To do:
A: In the passage on measuring happiness and suffering, what does an ordinal scale do?
B: Reproduce the part of the passage on measuring happiness and suffering that opens with the words containing "What if, as" and closes with "how much more.".

In the next section, I will consider the practical implications of the idea that happiness and suffering are not sufficiently measurable even in principle. That discussion overlaps with, and works as a continuation of, the discussion here because the practical implications are similar whether measurement cannot be made in principle or whether it could be made in principle but is completely impracticable.

If happiness and suffering are not sufficiently measurable in principle

What if, as seems to be the case, happiness and suffering are not sufficiently measurable, not in principle and thus also not in practice? That is, not sufficiently measurable for us to, in an objective and non-arbitrary way, add the happiness and suffering among different individuals and get a sum that is either positive, zero, or negative? Some have worked on ordinal versions of utilitarianism that make weaker measurability assumptions. An ordinal scale only ranks the things in question in terms of more, less, higher, lower, and the like. For example, ordinal measurability allows the ranking that an instance of happiness is more happiness than another, but an ordinal scale does not say how much more.

If happiness and suffering were only measurable on an ordinal scale, we would not be able to say that an instance of happiness is twice the magnitude of another instance of happiness, and we would not be able to talk of sums of happiness and suffering. One formulation of ordinal utilitarianism results in a kind of maximin rule, according to which “we are to look to the worst possible outcomes in evaluating actions and institutions” and “to ameliorate the condition of the worst-off moment of phenomenal experience in the world.”49Mendola (1990, 86). Another treatment of ordinal utilitarianism seems to imply that the action or policy recommendation in our cases would be ‘not applicable.’50Hardin (2009). For example, “An inherent implication of an ordinal utilitarianism, as opposed to a Benthamite cardinal utilitarianism, is that we must be more modest in our claims about the good we might do in the world. Often, our theory yields ambiguous implications or, essentially, no implications at all for what policy we should adopt” (p. 47).

(Entries on locating words and elements)
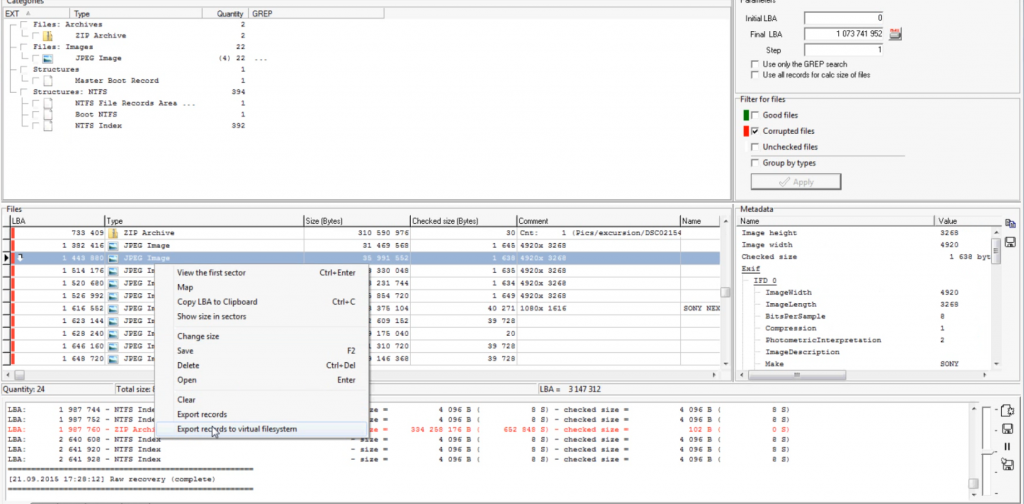
Task: Click the Master Boot Record document icon
Action: [x=47, y=81]
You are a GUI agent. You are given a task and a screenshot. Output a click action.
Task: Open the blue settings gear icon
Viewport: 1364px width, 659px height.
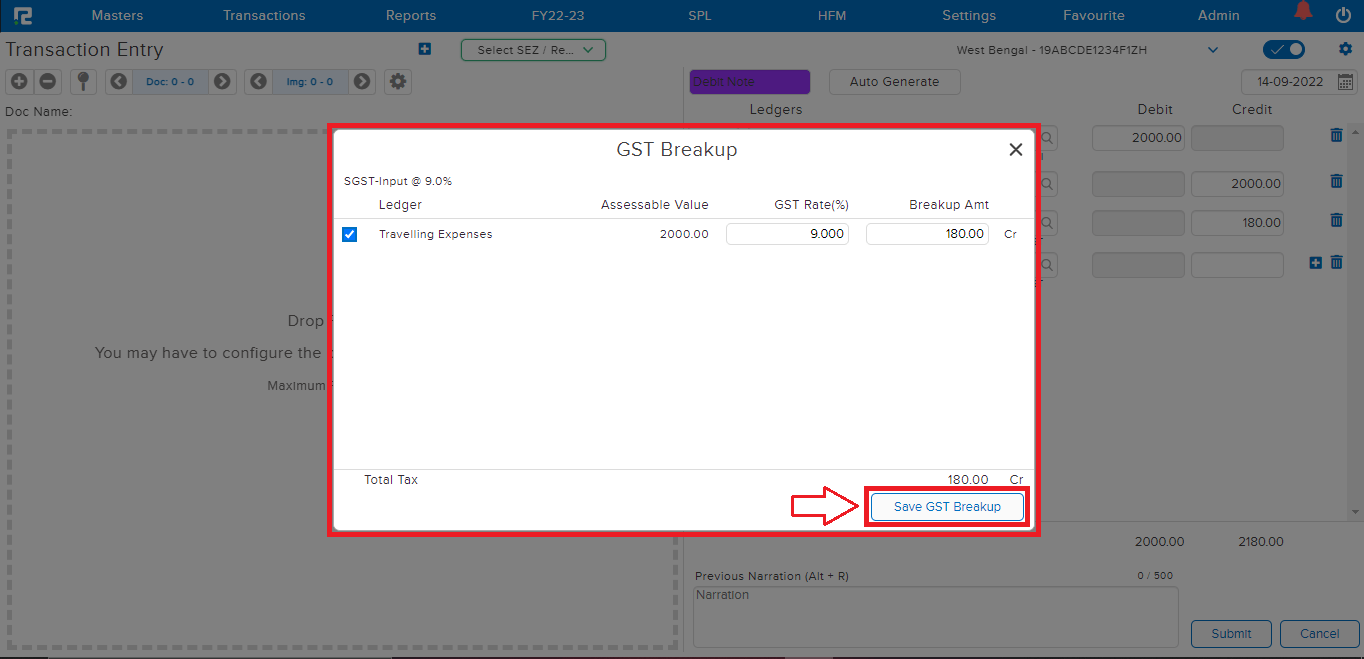point(1345,49)
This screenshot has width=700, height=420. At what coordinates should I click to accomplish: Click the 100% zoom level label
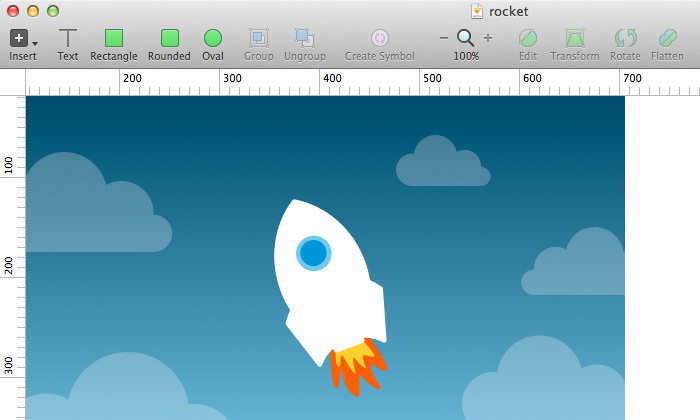click(x=466, y=56)
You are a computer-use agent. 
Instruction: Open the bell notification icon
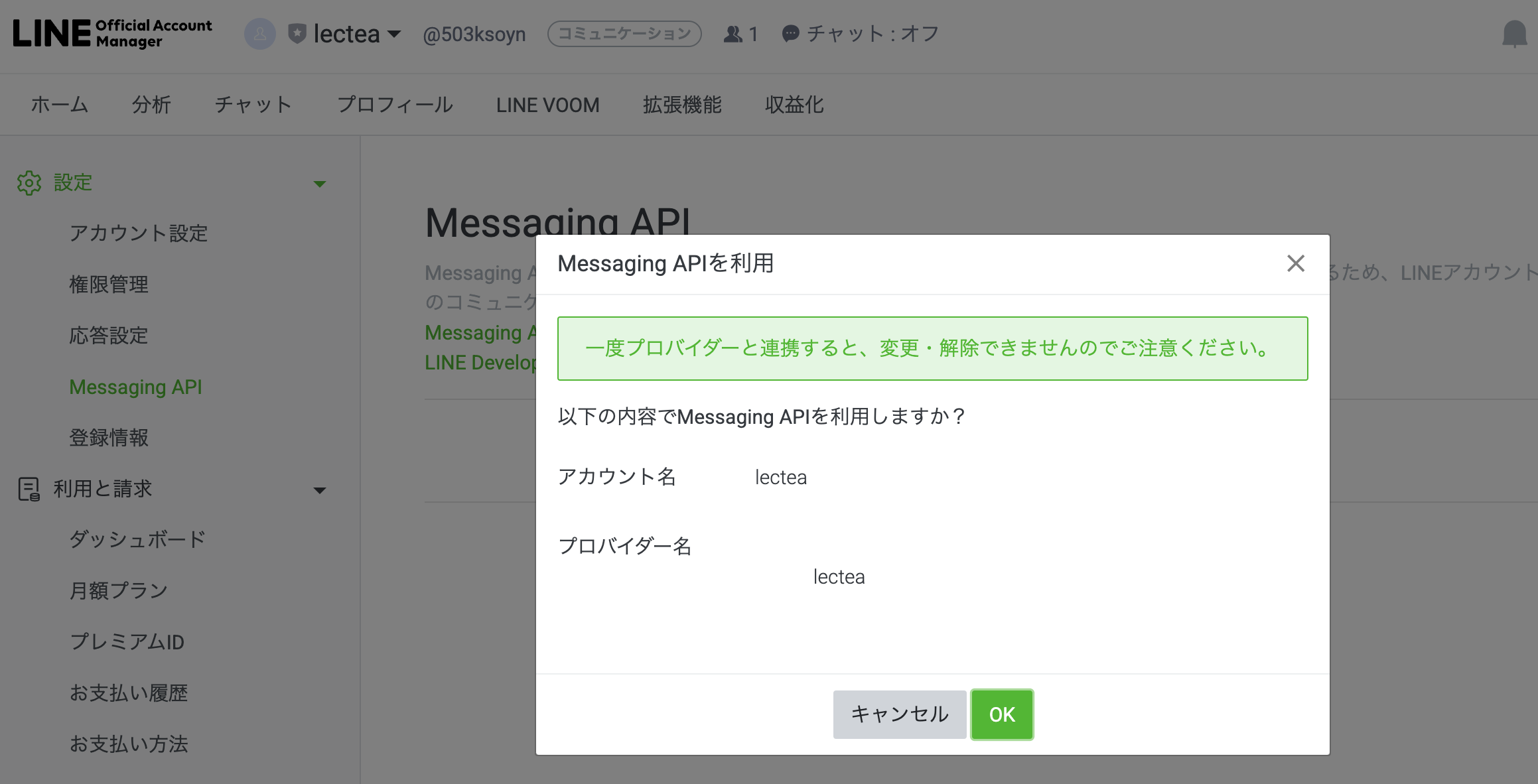click(1515, 35)
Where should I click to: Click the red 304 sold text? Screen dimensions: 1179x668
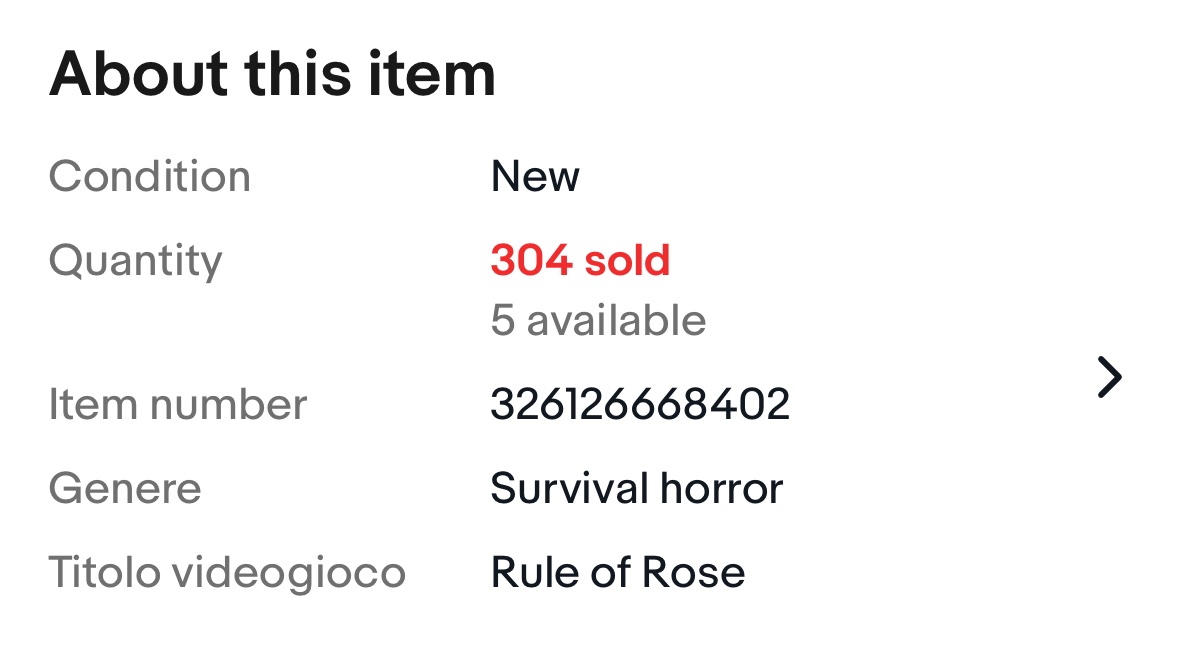click(580, 260)
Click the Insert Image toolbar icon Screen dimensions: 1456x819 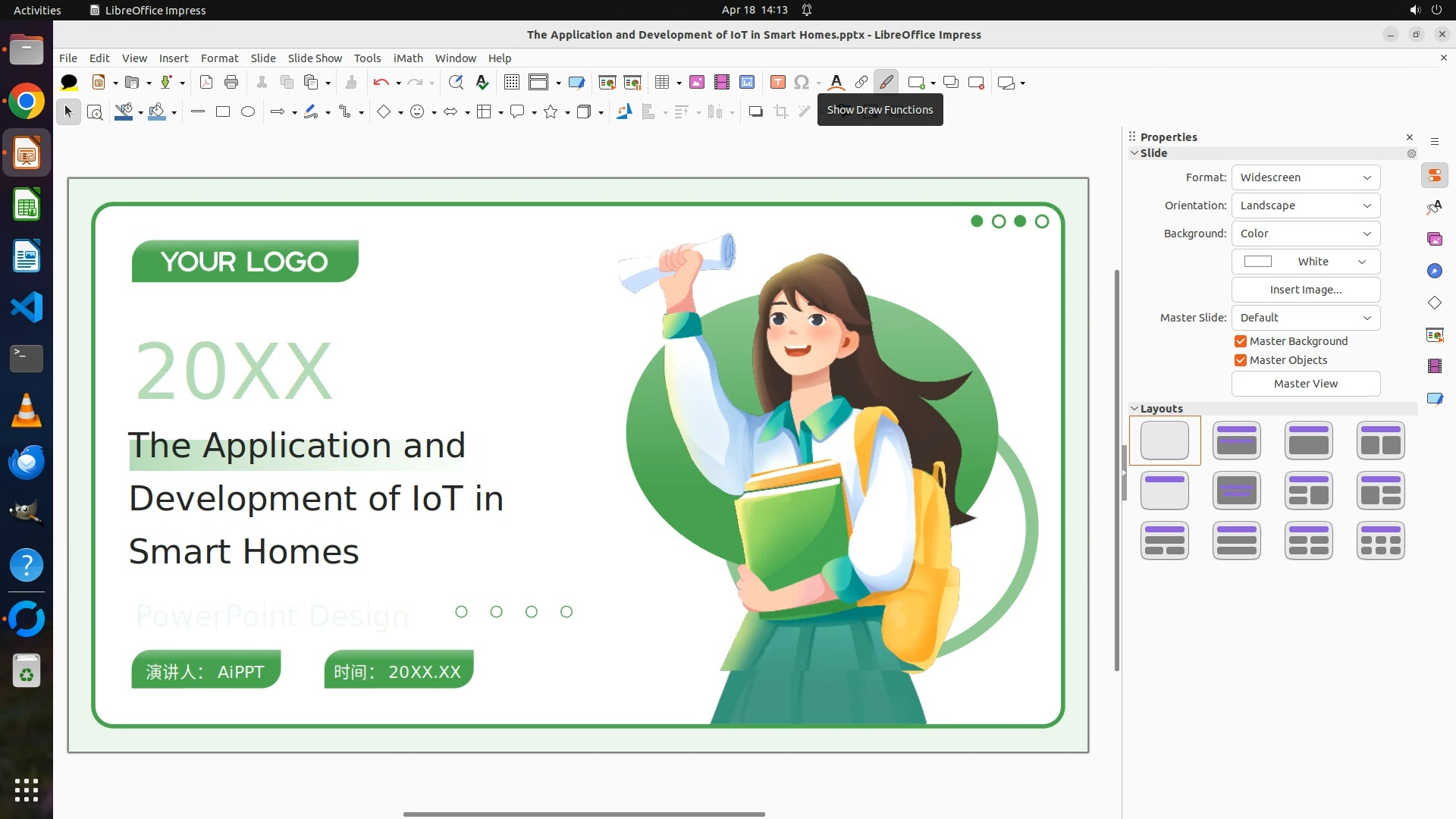click(x=696, y=83)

Per-task answers:
A: An ordinal scale only ranks the things in question in terms of more, less, higher, lower, and the like.

B:
What if, as seems to be the case, happiness and suffering are not sufficiently measurable, not in principle and thus also not in practice? That is, not sufficiently measurable for us to, in an objective and non-arbitrary way, add the happiness and suffering among different individuals and get a sum that is either positive, zero, or negative? Some have worked on ordinal versions of utilitarianism that make weaker measurability assumptions. An ordinal scale only ranks the things in question in terms of more, less, higher, lower, and the like. For example, ordinal measurability allows the ranking that an instance of happiness is more happiness than another, but an ordinal scale does not say how much more.